Accounting for the missing: Lexington looks to represent students more accurately in 2010



By Roy York

For the 2010 census, Lexington is counting on a historically underrepresented group: the students.

Lisa Higgins-Hord, UK Assistant Vice President for Community Engagement and member of Lexington Mayor Jim Newberry’s Complete Count Committee, said students have been one of the most underrepresented groups in past censuses.

This year, UK is partnering with the city of Lexington and the U.S. Census Bureau to capture an accurate picture of the Fayette County population. In December 2009, Newberry created the 22-member committee to oversee the 2010 census in Lexington, and the group is expected to place a special emphasis on the campus community.

“We really want to count students and every underrepresented demographic in Lexington,” Higgins-Hord said.

Parents usually include students on their forms, Higgins-Hord said, but the correct procedure is for students to complete a census form in their city of residence at the time the census is taken.

For the upcoming count in the spring, Higgins-Hord said she is planning to coordinate with the UK Office of Residence Life, Student Government and the UK administration to ensure that students on and off campus are counted as Lexington residents.

The census has a bearing on the allocation of tax dollars for projects such as roads and schools, and the population counts can affect the number of seats a state has in the House of Representatives or Lexington has in the General Assembly.

Higgins-Hord said her office plans to mail a census form to every student.

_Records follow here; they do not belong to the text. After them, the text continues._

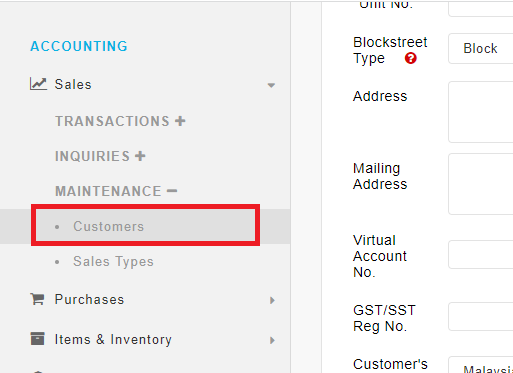Click the ACCOUNTING section heading
Screen dimensions: 513x373
[79, 46]
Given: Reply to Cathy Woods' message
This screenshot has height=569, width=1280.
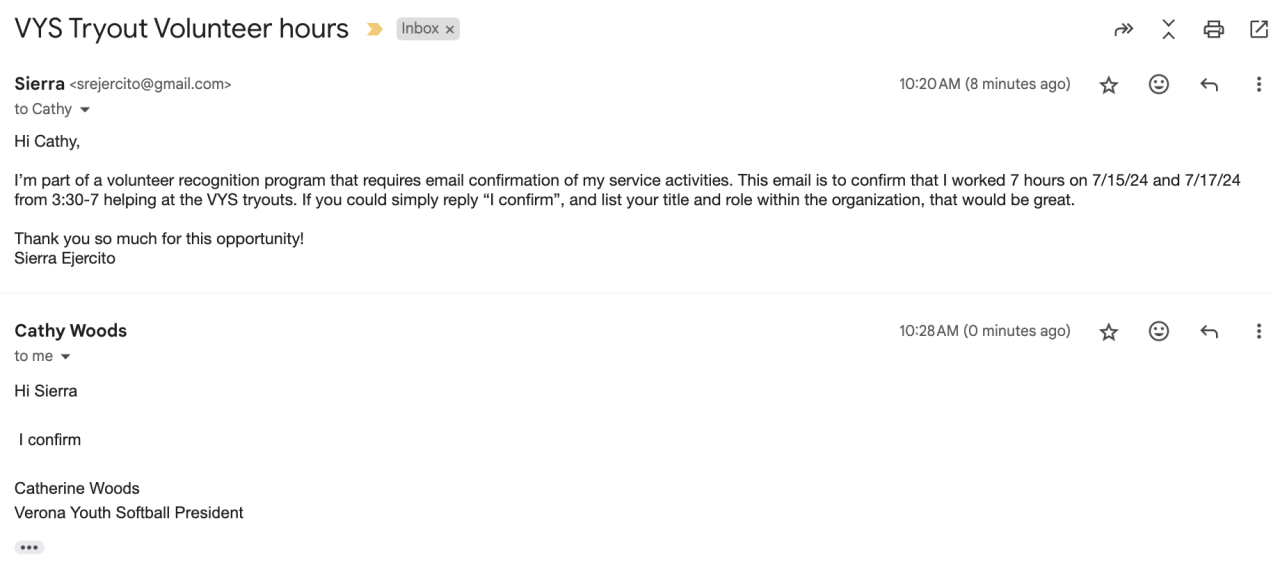Looking at the screenshot, I should click(x=1209, y=332).
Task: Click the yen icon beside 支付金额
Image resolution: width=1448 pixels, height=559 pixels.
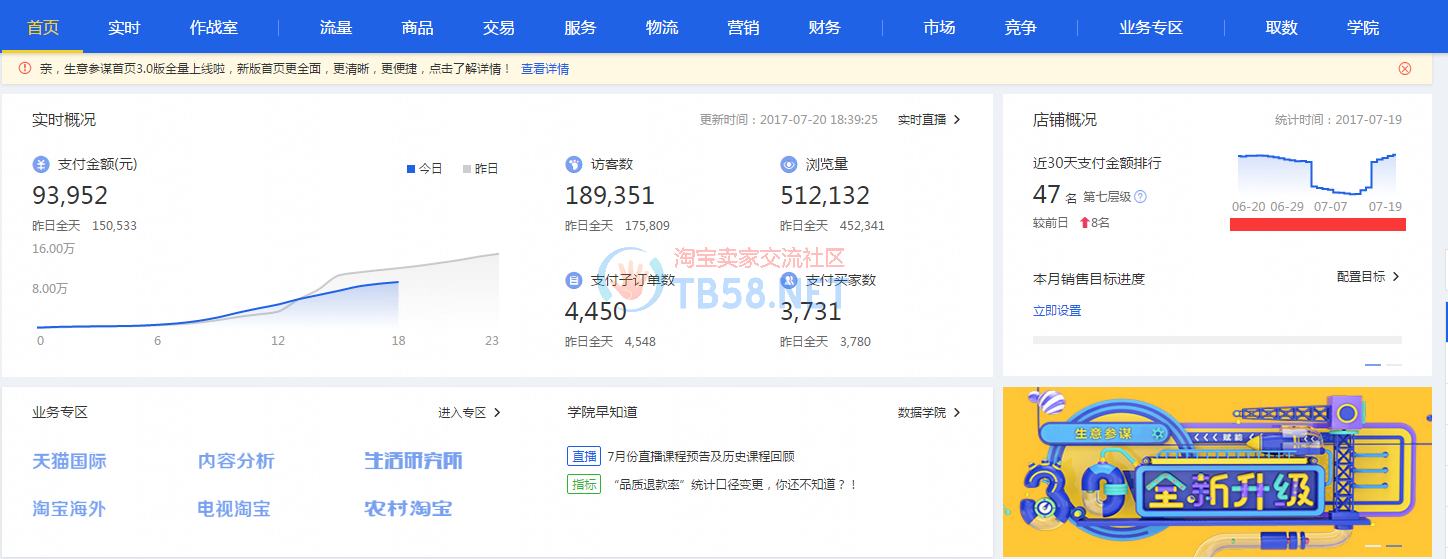Action: [x=41, y=164]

Further, she said several help centers staffed with trained volunteers will be available across campus where students can receive assistance filling out the paperwork.

“The new form is much shorter than the old one,” Higgins-Hord said. “It takes less than ten minutes to fill out.”

Student Government President Ryan Smith said he is supportive of getting students involved in the census process and hopes students on and off campus will view the count as an avenue to have a significant impact on the Lexington and Kentucky governments.

“I think students have been one of the most under-accounted for groups in the census,” Smith said. “But (the census) is important for national grants, tuition rates and loan rates.”

Smith said his office will be working with residence hall directors and the UK administration to publicize the census, locations of help centers and benefits of participating in the census in Lexington.

“Student participation in the census is very important,” Smith said. “Accurate counting can impact roads, school system and state representation nationally.”